The name of the event — the Black and White Ball — said “duh.”
An online formalwear retailer, eTuxedo, said, “Charity dinners require a tuxedo — but which one ? We suggest one made from finer cloth than a rental, so it’s clear you are wearing a nicer tuxedo than the guy making small talk with your date.”
The Wall Street Journal said J. C. Penney was selling a tux for $ 99.
My sensibilities said, “J. C. Penney ?” (They can be so snotty. But then so can the Wall Street Journal. The headline said “The Disposable Tux.” )
The label said, “100 % worsted wool ; superior tailoring.”
My sensibilities cleared their throat and tried again : “J. C. Penney ?!”
My checking account said, “Yeah, but $ 99 !”
In the end, my fashion sense was the most persuasive.
It said clothes may make the man, but accessories make the clothes.
So I bought it.
On Saturday night, the Arkansas Young Professionals Network hosted its annual Black and White Ball. I figured this was the perfect opportunity for a testdrive of the $ 99 tux. If you found me in a corner of the Woman’s City Club, I might have pretended I was the subject of one of those fashion features you see in magazines, where someone with stunning personal style gives a recitation of who and what they’re wearing. Here is what I would have said :
“The tuxedo is Stafford, from J. C. Penney. The shirt came from Target. The necktie is from Karl Lagerfeld’s collection for H&M. The shoes were $ 8 at a thrift store.” I would hope people would fixate on the “Karl Lagerfeld” part, as opposed to the “J. C. Penney” part, and I would have pointed out that I had purposefully left the French cuffs of my shirt open and dangling, sans cuff links. I thought it made me look rakish.

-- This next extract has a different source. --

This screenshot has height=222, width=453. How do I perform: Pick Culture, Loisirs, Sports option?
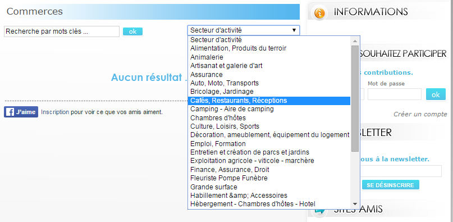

Only nobody asked, which is not to say that nobody said anything. A friend of mine arrived in a tuxedo he had tailor-made in New York several years earlier. The suit was so pedigreed it even had a season. (It was a “winter” tux, he explained. ) Fanning his coat like a man selling fake Rolexes strung from the lining, he gave me a peek at the labels sewn behind his breast pockets. One read “Adolfo,” the designer ; the other, “Bloomingdale’s Men’s Shop.” The pants were flatfront, years before their time. (Mine were pleated, and the fabric had pulled a little around the hem. )
I paid him a compliment. He reciprocated with an... observation.
“Oh,” he said. “I see you went with Hollywood black tie.” He was referring to my long, skinny necktie, a sartorial preference over the bow tie. (Penney’s also sells a wing-collar shirt, pre-tied bow tie and cummerbund in a boxed set for $ 29. 99. ) He didn’t sniff as he said it, but its spirit was neutral, at best.
But I was already feeling somewhat inadequate.
The suit had seemed to fit well while I was in the dressing room at McCain Mall. The jacket and pants are sold as separates — $ 69. 99 for the coat, $ 29. 99 for the pants — in the traditional off-the-rack sizes. (Waist sizes in a tuxedo run about 2 inches roomier, so don’t immediately panic if you don’t find the size you wear in a pair of jeans. )
And I appreciated the package’s simplicity, in price point and in design. I’d rented tuxedoes for considerably less than $ 99 and others for considerably more. For the last wedding I was in, the groom selected a coat that resembled a cross between a Nehru jacket and the androgynous black leather duster Keanu Reeves wore in The Matrix. This was worn over a vest that, had it buttoned any closer to my throat, would have been a turtleneck. When I arrived at Men’s Wearhouse for my fitting, I commented to the salesman that I’d never seen a jacket quite like this one. He told me the only person he’d ever seen wearing one was Deion Sanders.
By contrast, the J. C. Penney tuxedo features a classic singlebutton closure and a notch lapel. The cut adheres to traditional suit-sizing, complete with the lack of nuance that suggests. The sleeves of the jacket were exactly the right length, but at the top I felt decidedly, disproportionately overpadded. Mostly I chalked this up to operator error, meaning I had erred by never developing broader shoulders.
It has been suggested that women who obsess over their outfits are dressing not to impress men, but other women. There is no mystery whatsoever about who men dress to impress. But self-esteem cannot develop, let alone overdevelop, in a vacuum ; the sense of competition merely becomes one of territorymarking. The question “do you rent or own ?” took on a whole new meaning. Most of the men I talked to at the Black and White Ball owned their suits. One of the sharpest-looking men I encountered was a young lawyer. His tuxedo featured a handsome vest with a scoop design and a nice fat bow tie he’d spent all afternoon scouring the Internet to teach himself to knot.
He had rescued the whole ensemble from life as a rental in the annual sale held by Paul Morrell Formalwear (one location each in Little Rock and North Little Rock ). The price was $ 40 — less than half mine. More than anything, the Black and White Ball proved that formality isn’t dead, but it is on deep discount.
I thought perhaps the guest of honor could settle things once and for all. The ball doubled as a fundraiser for a new penguin habitat planned for the Little Rock Zoo. At precisely 9 p. m., Jackie, a penguin visiting from the zoo in Fort Worth, waddled into the ballroom for a pep rally / photo op. The breed bound for Little Rock are African penguins. In place of the curvy, formalized boundaries between the black and white of their coats that distinguish some breeds — earning the tuxedo its “penguin-suit” status — Jackie and her ilk have a more mottled chest, capped by a blurry neckband resembling a Rorschach test. You know, Hollywood black tie.
I thought Jackie could be the ultimate arbiter of my tuxedo’s worthiness measured against everybody else’s. Jackie’s handler had scooped her up and extended her for inspection the way you might display a baby you’d like a politician to kiss. I moved in to get a closer look at Jackie, and for her to get a closer look at me.
But suddenly, Jackie was gone. I heard later that she had gotten anxious and was spirited away to a back room, where she threw up the fish she’d eaten for dinner. Her handler blamed it on too much excitement. Personally, I think it was the indignity of being confronted with so many people dressed pretty much like you, only better. I knew how she felt.